Task:
An exact reproduction of the data below is expected, free of images.

----- Data excerpts

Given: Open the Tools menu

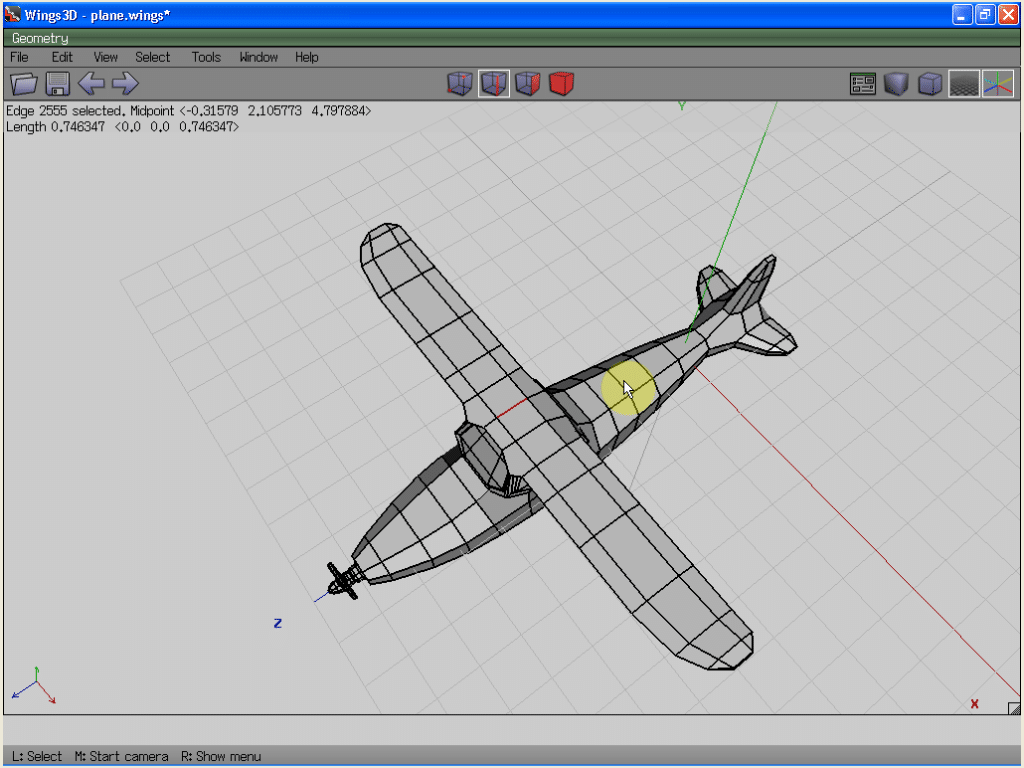Looking at the screenshot, I should point(206,57).
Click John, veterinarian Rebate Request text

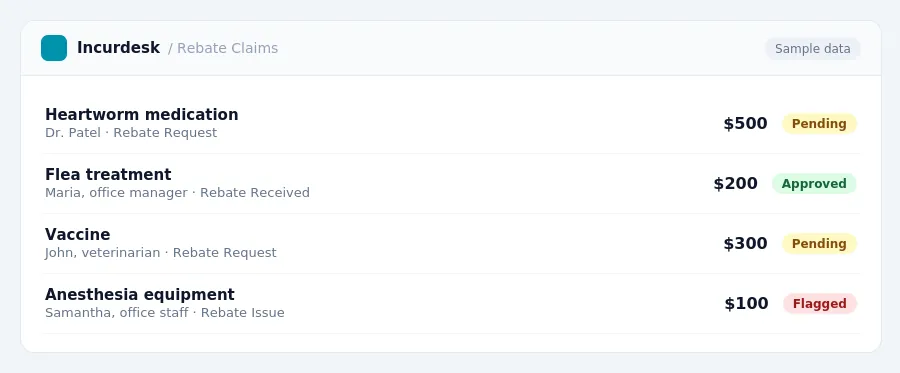pos(161,252)
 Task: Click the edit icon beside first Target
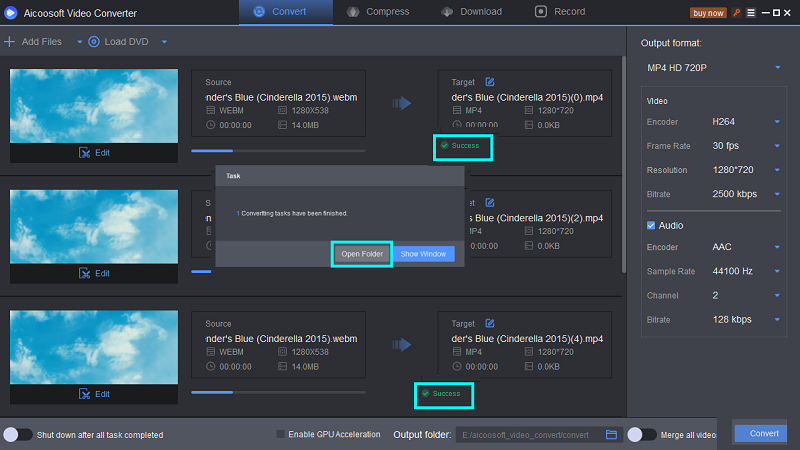click(490, 82)
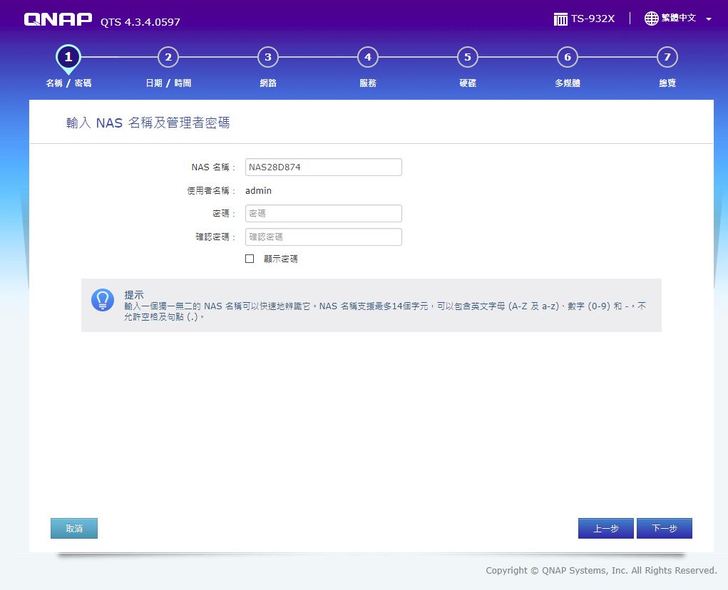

----------

Task output:
Given: Open the Tools menu

Looking at the screenshot, I should point(206,57).
Click John, veterinarian Rebate Request text

pos(161,252)
 Task: Click the edit icon beside first Target
click(490, 82)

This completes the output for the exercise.